I vociferously championed this aesthetic. ("Subtle! Sweeping! Sky!" my attempts to argue and articulate the ineffable.)("And the SKY" Georgia O'Keeffe wrote a friend, "Anita you have never seen SKY")  More importantly/judgmentally, I scoffed at those who only appreciated classically "beautiful" scenery -- trite, bucolic river valleys or overly-ogled rugged ranges. Bah, Yosemite! Too touristy, Yellowstone! Really, all of you designers of tourism brochures and wall calendars, must you always favor the small-wildflower-filled-clearing-deep-in-the-shadowy-forest-at-the-foot-of-a-purpley-mountain scene? Shed your preconceptions for the sublime!, I'd tell anyone who cared to listen (and, for that matter, anyone who didn't), Leave behind your expectations; open to the experience of wild open plains.



Ahem.

Three years later, I'm slowly learning (or at least trying) to shed my own pre- (and mis-)conceptions and learn to appreciate the experience of any wilderness and every wildness. (I have more to say -- much, much more -- on the distinction between the two.  But save that for later.)


It took another season up in Alaska (farther north this time, into the rugged, remote terrain of Denali National Park) and then one in the first areas "forever kept as wild" (New York's Adirondack Park) for me to start to overcome some of my scenic biases/prejudices. 

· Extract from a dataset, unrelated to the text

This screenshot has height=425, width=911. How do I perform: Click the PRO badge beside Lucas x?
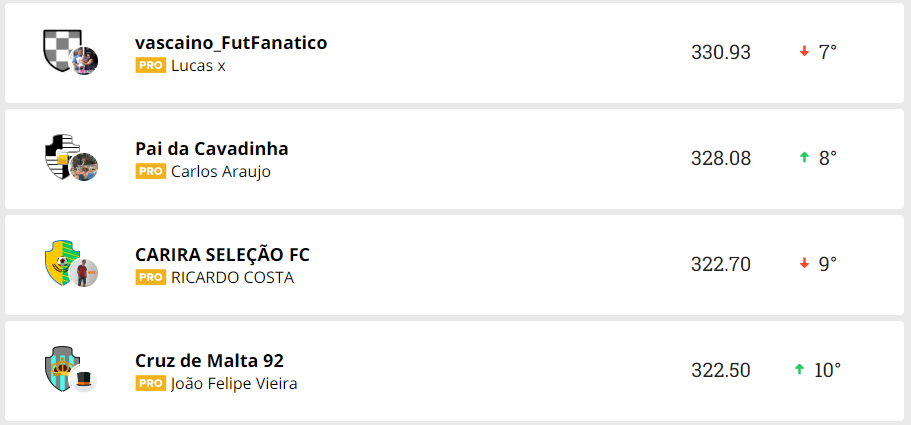[x=150, y=65]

It's fairly easy to appreciate Denali, though I still don't know how to explain the excitement and the allure. 
The Adirondacks are more challenging.

After spending last summer tromping through mud and swatting at bugs and shivering in the wind and rain ("rain rain rain rain" read most of my notebook entries; my waterproof sketchbook is full of drawings of clouds), I wasn't any closer to understanding why so many people (sooooo many people) are so deeply attached to those mountains.

But after I left the high peaks and returned to my "normal" life, I was startled to realize that I missed the view out over the endless green forest.  I longed to again hear the call of the loon.  I wanted to watch the mist rise up from the valleys and the sky reflected in Heart Lake. I had to ... go back?















I'm going back.

I don't yet know whether or not I've become a mountain person or if I just fall in love with every wild place.  I don't yet know what, exactly, I find most enchanting about the high peaks (I suspect it has a great deal to do with the view of the sky.)  I don't yet know what it is about the Adirondacks that has somehow seeped into my psyche (as well as that of thousands of people who return again and again, year after year), but, as Barry Lopez writes, "The land gets inside us; and we must decide one way or another what this means, what we will do about it."

Armed with camera, tape recorder, notebook, field guides, lots of books about "wilderness" and/or "environmental stewardship," even more books of Buddhist poetry, and several layers of rain gear, I hope to find out.